[Start of Attachment]
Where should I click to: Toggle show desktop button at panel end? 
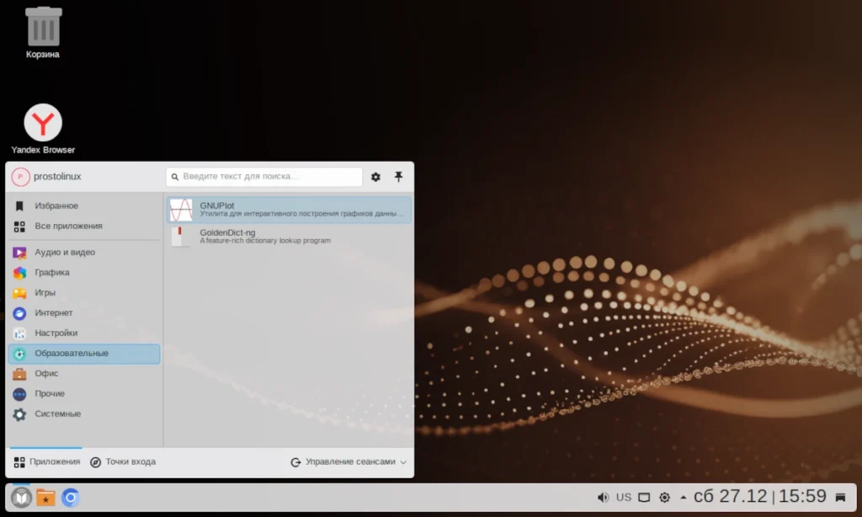pyautogui.click(x=840, y=497)
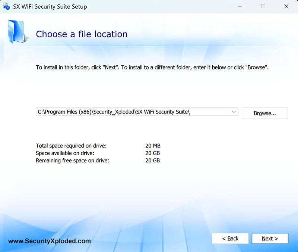Click the 20 GB value beside Space available
The height and width of the screenshot is (252, 298).
click(152, 153)
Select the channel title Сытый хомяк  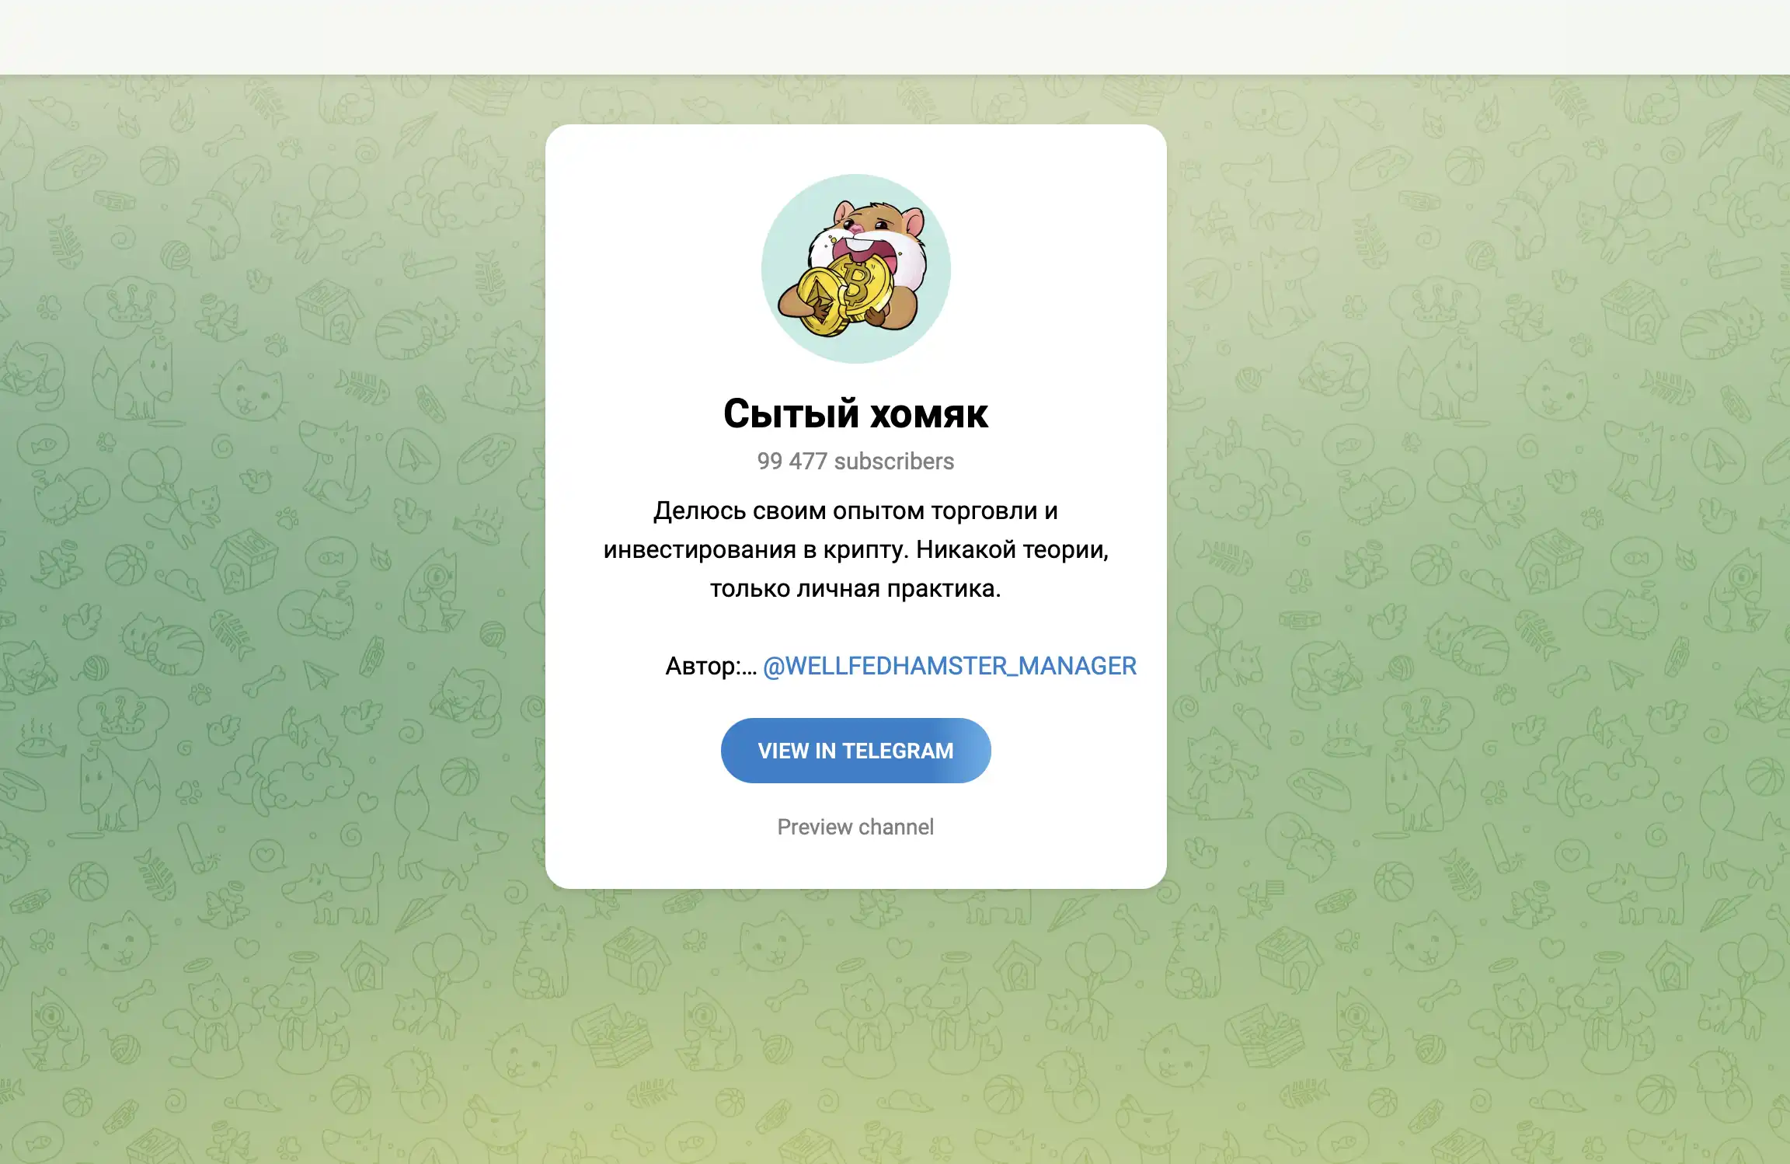pos(855,413)
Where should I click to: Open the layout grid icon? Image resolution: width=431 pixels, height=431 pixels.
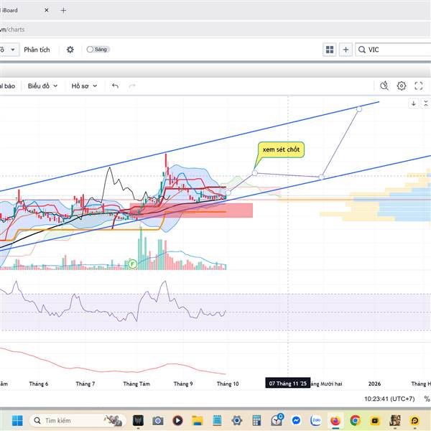330,50
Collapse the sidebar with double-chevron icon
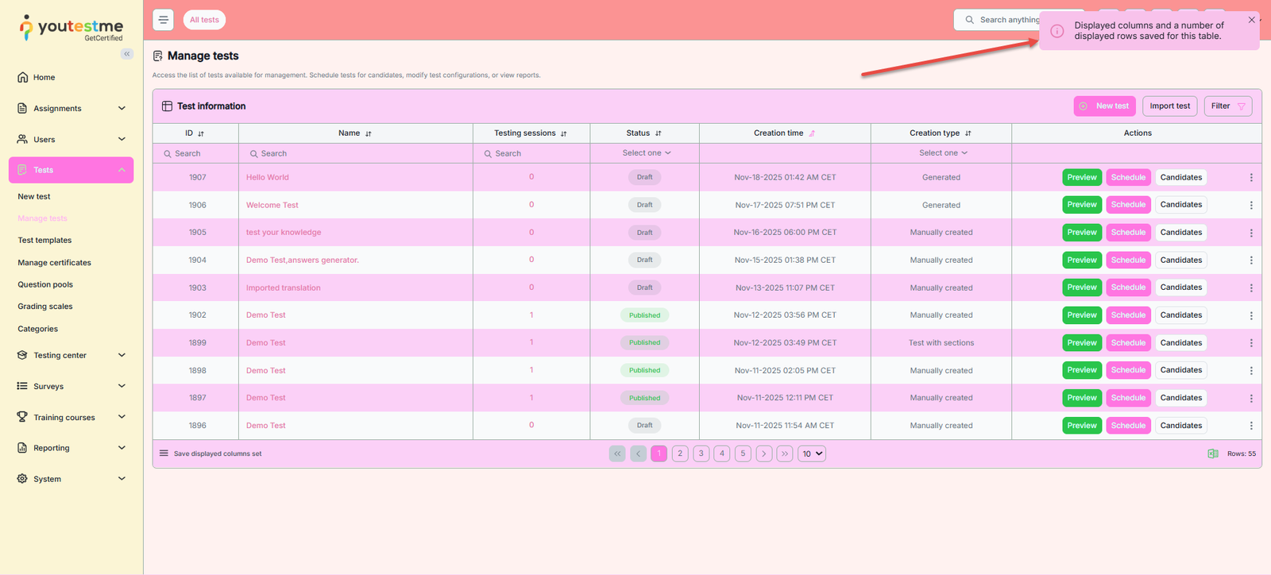This screenshot has height=575, width=1271. coord(127,54)
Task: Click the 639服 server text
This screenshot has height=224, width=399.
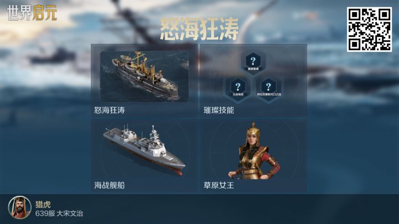Action: [x=45, y=213]
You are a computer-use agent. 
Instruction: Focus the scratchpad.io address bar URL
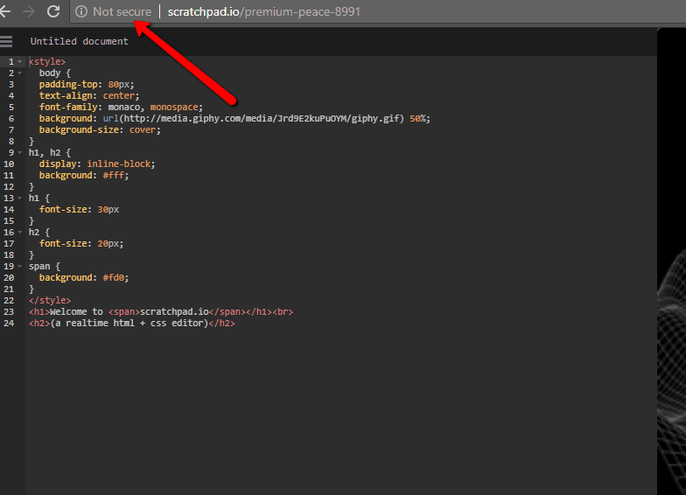coord(263,11)
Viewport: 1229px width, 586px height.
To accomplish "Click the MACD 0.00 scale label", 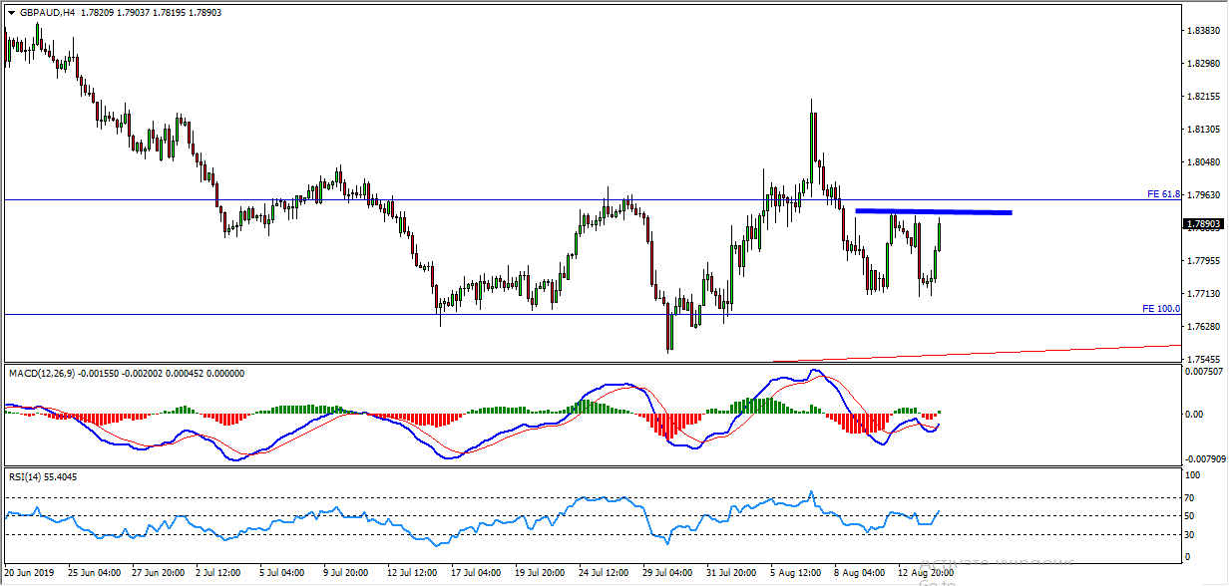I will coord(1193,413).
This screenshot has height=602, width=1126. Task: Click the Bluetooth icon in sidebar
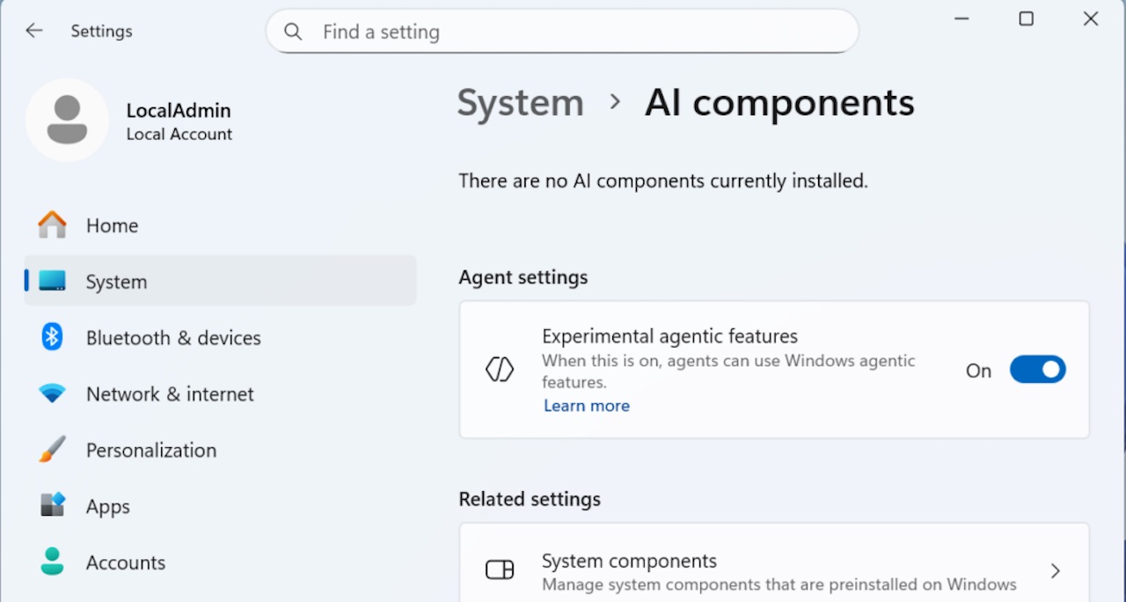click(x=52, y=337)
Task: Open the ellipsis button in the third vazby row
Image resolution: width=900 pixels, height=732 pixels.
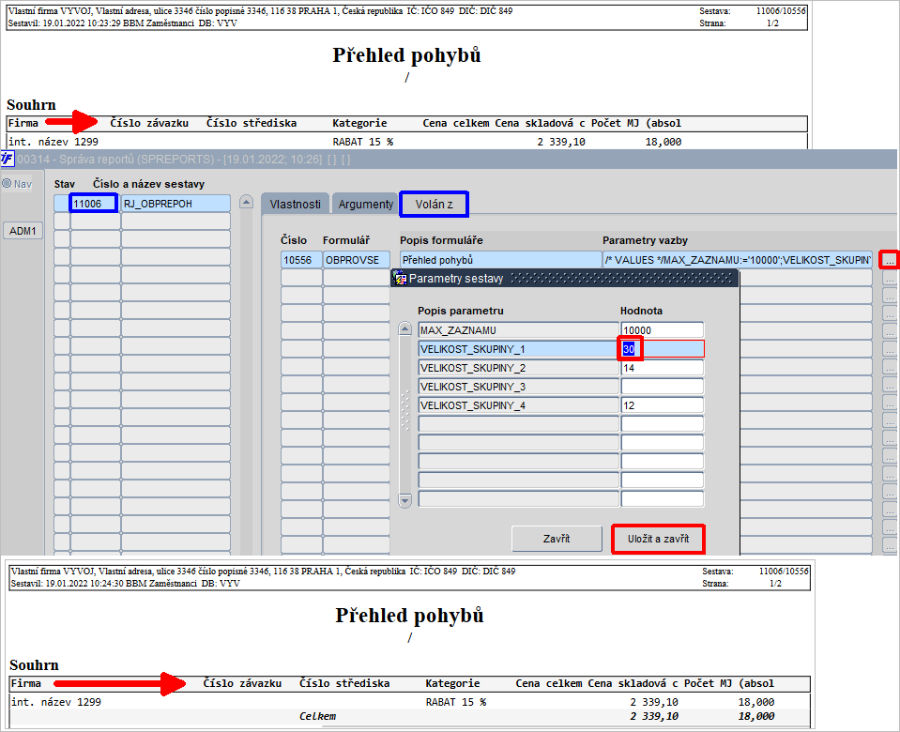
[End of Attachment]
* [Task details]
Leave the pictures out, and please copy only the lines from the one with "Task: Open the" through the end of the listing.

* [Written answer]
Task: Open the ellipsis button in the third vazby row
Image resolution: width=900 pixels, height=732 pixels.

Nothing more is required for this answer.